Data supplied:
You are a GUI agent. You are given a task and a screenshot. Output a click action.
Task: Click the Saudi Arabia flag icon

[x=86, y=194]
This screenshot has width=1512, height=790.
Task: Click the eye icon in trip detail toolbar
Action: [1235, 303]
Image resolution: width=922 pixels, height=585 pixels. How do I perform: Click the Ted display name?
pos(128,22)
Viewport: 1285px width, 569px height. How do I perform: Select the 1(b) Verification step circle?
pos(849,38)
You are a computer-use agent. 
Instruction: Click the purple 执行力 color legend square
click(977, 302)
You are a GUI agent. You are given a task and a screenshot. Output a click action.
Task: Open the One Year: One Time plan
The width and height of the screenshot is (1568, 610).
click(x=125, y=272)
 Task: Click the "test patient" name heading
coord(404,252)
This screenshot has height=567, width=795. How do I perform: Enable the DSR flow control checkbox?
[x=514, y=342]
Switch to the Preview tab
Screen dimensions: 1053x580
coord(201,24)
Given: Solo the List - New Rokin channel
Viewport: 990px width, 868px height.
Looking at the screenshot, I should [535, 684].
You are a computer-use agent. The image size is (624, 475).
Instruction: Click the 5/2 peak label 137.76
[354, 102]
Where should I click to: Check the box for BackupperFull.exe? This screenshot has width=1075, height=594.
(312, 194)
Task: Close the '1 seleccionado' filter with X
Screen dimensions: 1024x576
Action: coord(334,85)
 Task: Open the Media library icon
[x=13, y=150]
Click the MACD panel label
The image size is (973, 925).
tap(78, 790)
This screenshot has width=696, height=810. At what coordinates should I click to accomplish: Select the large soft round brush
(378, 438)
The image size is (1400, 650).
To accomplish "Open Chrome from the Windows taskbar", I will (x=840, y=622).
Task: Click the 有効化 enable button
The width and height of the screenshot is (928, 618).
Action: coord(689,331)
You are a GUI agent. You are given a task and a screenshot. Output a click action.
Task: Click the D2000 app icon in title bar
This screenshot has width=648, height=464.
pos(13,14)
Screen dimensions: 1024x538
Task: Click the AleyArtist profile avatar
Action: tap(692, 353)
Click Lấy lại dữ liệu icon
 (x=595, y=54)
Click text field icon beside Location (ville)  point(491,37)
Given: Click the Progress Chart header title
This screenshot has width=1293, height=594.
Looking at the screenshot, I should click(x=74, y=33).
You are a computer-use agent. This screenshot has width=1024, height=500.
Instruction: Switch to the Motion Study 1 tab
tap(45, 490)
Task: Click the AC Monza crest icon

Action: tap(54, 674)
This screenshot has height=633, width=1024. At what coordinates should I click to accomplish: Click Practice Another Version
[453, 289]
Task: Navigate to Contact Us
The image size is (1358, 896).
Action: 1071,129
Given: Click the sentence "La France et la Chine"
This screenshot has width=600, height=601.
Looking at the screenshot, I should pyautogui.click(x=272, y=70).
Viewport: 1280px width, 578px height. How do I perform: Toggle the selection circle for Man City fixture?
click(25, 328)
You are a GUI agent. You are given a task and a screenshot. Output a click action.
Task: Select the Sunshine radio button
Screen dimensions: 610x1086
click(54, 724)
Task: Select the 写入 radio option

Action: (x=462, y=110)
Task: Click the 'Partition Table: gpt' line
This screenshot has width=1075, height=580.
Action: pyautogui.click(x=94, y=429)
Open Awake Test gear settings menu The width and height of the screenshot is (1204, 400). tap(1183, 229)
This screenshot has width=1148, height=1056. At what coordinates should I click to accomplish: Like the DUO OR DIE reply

The problem:
Using the records above, copy every line that has the word "computer" in it.

Written solution:
You are a computer-use agent. 
You are a computer-use agent. The image size is (624, 475).
You are a computer-use agent. This screenshot has width=1024, height=500.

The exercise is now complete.